Present On The Counter
This dainty Art Deco statue came home with me from a sale at an antique dealer’s house. The house was chock full of “collectibles”; some lovely and some not so much (vintage brass bullet shells anyone?) I had stopped a prior week and saw this little lady, but she was priced out of my budget at $295. As the house remained stuffed, the company held a “fire sale” the next week, and I swung by again. Needless to say, I did not spend anywhere near that much, and happily carted her home, along with a few other treasures. (A $5 handmade Native American basket because I can never leave one of those behind.)
As I drove home from the sale, my audio book had a character say “I am present and accounted for” – a phrase that recalls a very specific memory for me. When hubby and I were newly engaged we purchased a charming gingerbread brick house in Rocky River, OH. I lived in New York City at the time, and thus ensued a significant change in my life. I left a corporate banking job, packed up my east side apartment and moved via U-Haul to our new home in suburban Cleveland. Hubby was working at a trading firm and I anticipated getting a banking job. The future did not turn out that way, and our lives abruptly changed again after Black Friday in October, 1987. The banking industry in Ohio crashed and hubby lost his job. With no incomes and one puppy, we needed to renovate the house, sell it and move yet again to find jobs. Oh, and there was our wedding during all of that. Thankfully we made a good sum on the house even though we owned it less than 6 months.
During one of those early months, Hubby had come home and headed upstairs. I called up to him and heard him say “There’s a present on the counter for you”. Oh my, what a charming husband! Like a little girl, I dashed into the kitchen and looked about. This was not too time consuming as there was literally one counter in said charming (tiny) kitchen. No present. Huh. No downstairs bath so no other counter. Went back to the stairs and called up to ask where exactly?
“Where’s what?” he yells back down.
“You said there’s a present on the counter for me.”
“No,” he says, “I said: I am present and accounted for”.
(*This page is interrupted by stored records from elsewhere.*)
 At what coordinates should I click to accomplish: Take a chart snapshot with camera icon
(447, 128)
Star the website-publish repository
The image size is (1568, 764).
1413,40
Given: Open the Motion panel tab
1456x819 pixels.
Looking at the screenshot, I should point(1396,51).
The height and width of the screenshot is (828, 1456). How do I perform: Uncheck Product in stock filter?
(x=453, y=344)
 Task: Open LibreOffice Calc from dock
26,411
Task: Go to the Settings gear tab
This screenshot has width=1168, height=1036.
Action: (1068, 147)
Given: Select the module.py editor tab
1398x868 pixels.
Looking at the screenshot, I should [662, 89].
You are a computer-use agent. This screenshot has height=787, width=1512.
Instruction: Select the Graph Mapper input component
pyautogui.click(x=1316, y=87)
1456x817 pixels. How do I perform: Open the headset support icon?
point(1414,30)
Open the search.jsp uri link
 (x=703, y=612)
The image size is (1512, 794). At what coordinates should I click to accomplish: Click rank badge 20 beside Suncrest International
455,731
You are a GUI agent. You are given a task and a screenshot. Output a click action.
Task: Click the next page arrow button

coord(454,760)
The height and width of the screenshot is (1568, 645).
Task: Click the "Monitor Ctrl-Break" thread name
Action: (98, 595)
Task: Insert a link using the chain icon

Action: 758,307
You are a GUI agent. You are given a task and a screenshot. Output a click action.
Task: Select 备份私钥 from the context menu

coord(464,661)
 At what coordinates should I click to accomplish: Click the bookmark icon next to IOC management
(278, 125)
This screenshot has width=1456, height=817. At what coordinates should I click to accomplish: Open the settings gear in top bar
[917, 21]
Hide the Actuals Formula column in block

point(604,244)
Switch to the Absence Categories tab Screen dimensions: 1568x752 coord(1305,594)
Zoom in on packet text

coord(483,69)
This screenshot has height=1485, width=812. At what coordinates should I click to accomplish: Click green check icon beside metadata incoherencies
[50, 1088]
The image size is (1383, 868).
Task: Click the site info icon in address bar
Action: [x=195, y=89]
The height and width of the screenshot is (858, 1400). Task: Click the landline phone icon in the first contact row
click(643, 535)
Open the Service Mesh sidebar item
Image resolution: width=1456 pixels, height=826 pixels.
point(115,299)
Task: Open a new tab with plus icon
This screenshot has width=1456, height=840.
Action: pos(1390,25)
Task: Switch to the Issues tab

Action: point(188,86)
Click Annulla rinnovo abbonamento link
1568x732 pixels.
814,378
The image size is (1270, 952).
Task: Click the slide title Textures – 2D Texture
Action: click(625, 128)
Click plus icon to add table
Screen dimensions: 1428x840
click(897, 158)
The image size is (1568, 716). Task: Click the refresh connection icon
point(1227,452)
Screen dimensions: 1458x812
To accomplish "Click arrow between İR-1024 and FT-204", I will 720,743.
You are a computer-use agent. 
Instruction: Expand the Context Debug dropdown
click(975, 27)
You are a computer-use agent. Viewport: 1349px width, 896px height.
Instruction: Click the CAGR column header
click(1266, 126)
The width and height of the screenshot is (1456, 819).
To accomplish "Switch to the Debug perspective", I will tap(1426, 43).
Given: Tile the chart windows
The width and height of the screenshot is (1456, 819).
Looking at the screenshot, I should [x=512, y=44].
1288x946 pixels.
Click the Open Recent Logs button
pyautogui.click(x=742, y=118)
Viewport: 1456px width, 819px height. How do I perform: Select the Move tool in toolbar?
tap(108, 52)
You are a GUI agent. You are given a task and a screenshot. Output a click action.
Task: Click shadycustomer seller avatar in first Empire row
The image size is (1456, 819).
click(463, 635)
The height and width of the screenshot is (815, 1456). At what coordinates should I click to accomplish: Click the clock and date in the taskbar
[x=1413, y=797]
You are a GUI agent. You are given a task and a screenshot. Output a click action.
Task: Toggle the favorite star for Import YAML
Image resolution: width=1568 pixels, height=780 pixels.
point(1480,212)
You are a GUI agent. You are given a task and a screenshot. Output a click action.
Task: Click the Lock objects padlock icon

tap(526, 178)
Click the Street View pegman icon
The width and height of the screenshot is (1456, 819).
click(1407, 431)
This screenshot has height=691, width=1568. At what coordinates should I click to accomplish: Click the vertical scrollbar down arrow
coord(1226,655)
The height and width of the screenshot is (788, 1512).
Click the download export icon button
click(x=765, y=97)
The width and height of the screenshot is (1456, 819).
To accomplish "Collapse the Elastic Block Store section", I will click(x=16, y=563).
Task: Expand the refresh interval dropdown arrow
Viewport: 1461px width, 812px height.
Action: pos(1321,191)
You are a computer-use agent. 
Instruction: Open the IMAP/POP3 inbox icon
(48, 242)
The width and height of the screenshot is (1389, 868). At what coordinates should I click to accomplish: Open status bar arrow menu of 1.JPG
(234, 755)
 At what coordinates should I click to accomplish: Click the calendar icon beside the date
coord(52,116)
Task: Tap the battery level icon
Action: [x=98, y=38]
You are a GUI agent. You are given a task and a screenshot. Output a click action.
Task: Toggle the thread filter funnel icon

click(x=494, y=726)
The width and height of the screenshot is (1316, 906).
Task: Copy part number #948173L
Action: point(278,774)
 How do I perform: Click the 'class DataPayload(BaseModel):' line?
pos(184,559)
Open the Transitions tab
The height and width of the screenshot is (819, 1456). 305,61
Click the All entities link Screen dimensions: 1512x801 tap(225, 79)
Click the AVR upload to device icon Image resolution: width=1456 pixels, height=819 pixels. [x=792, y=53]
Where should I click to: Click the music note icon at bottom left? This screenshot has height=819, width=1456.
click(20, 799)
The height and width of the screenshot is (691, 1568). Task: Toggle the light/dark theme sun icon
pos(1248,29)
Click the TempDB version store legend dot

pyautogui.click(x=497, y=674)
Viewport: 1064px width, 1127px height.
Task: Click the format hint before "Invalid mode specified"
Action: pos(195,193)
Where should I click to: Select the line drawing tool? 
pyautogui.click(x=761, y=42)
37 years later it still makes me chuckle. The term “present and accounted for” is from the military. Interestingly, the US version is redundant – if you are present, you’re also accounted for. The British version is “all present and correct” which doesn’t roll off the tongue, but makes more sense. Honestly to that point in my 24 years I don’t think I had ever heard the term. Clearly, being a newlywed had me thinking romantically – and not hearing what was actually being said. Having now been married for 37 years, I can honestly say we would respond almost exactly the same. He is present. And I am off in the clouds, hopelessly romantic or lost in thoughts. And, as my children would point out, not listening so well. So now every time I see this little statue, I perk up thinking of a possible present on the counter. But honestly, the real present is that for 37 years hubby has been present and accounted for, even if he’s not much of a gift giver.